Govt worried over economic impact
The net investment in the national savings certificates and bonds increased by 197.26 per cent in the first month of the financial year 2014-15 compared with that of July of the FY14 as clients invested heavily in the savings tools due to lower rate of interest of deposit products of the scheduled banks. According to the latest Directorate of National Savings data, the net investment in the savings instruments increased to Tk 1,857.69 crore in July of the FY15 from Tk 624.93 crore in the corresponding month a financial year ago.

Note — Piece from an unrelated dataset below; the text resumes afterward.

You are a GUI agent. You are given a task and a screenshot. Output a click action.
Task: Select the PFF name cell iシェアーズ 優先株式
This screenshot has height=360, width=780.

Bangladesh Bank officials said that the higher investment trend in the savings tools made the government worried as the net investment would surpass to a great extend the government-set target at the end of this financial year if the present trend continues.
The savings instruments worth Tk 2,727.43 crore were sold through banks, national savings bureaus and post offices in July of the FY15 whereas the sales of the NSCs in the same month of the FY14 were Tk 2,144.30 crore in worth.
The net investment in the national savings certificates and bonds had hit a new record at Tk 11,707.31 crore in the FY14.
The previous highest of the net investment in the saving tools was Tk 11,590.64 crore posted in the FY10.
The DNS data showed that the net investment in the savings instruments increased by 1,414.84 per cent in the FY14 from Tk 772.84 crore in the FY13.
Against the backdrop, the government is now thinking how to tackle the higher investment in the national savings certificates and bonds as such type of situation will increase the government liabilities, a BB official told New Age on Thursday.
The government set a net investment target of Tk 9,056 crore for the FY15.
The government’s Cash and Debt Management Technical Committee held a meeting on August 26 at the central bank headquarters in the capital where senior officials of finance ministry and the BB discussed the latest situation in the investment trend in the government savings tools, the central bank official said.
Finance ministry deputy secretary Sohelur Rahman Chowdhury presided over the meeting.
At the meeting, the officials said that they would have to find alternative way to tackle the higher investment in the government savings tools if the clients continue to make large investment in the tools.
They said that the government would be forced to decrease the rate of interest on the national savings certificates and bond if the higher investment continues in the months to come.
The government has not much demand to take loan from its savings tools right now as its development work is now maintaining a slower pace, they said.
A DNS official said that previously clients had made huge premature cashing of their savings tools, but the trend (premature cashing) changed significantly in the FY14.
The scheduled banks have recently cut the interest rate of their savings products due to increasing excess liquidity amid sluggish business in the country, he said.
The businesspeople are yet to start their business expansion by receiving loans from the banks due to political uncertainty, the official said.
He said banks were now reluctant to take deposit from the clients, so they cut the interest rate on their deposit products.
Banks are now giving maximum 8 per cent to 9 per cent rate of interest to the clients for the fixed deposit schemes while the interest rate on the government savings tools is between 12.59 per cent and 13.45 per cent.
In this situation, clients continue to make investment heavily in the savings certificates and bonds in the last and the ongoing financial years, the DNS official said.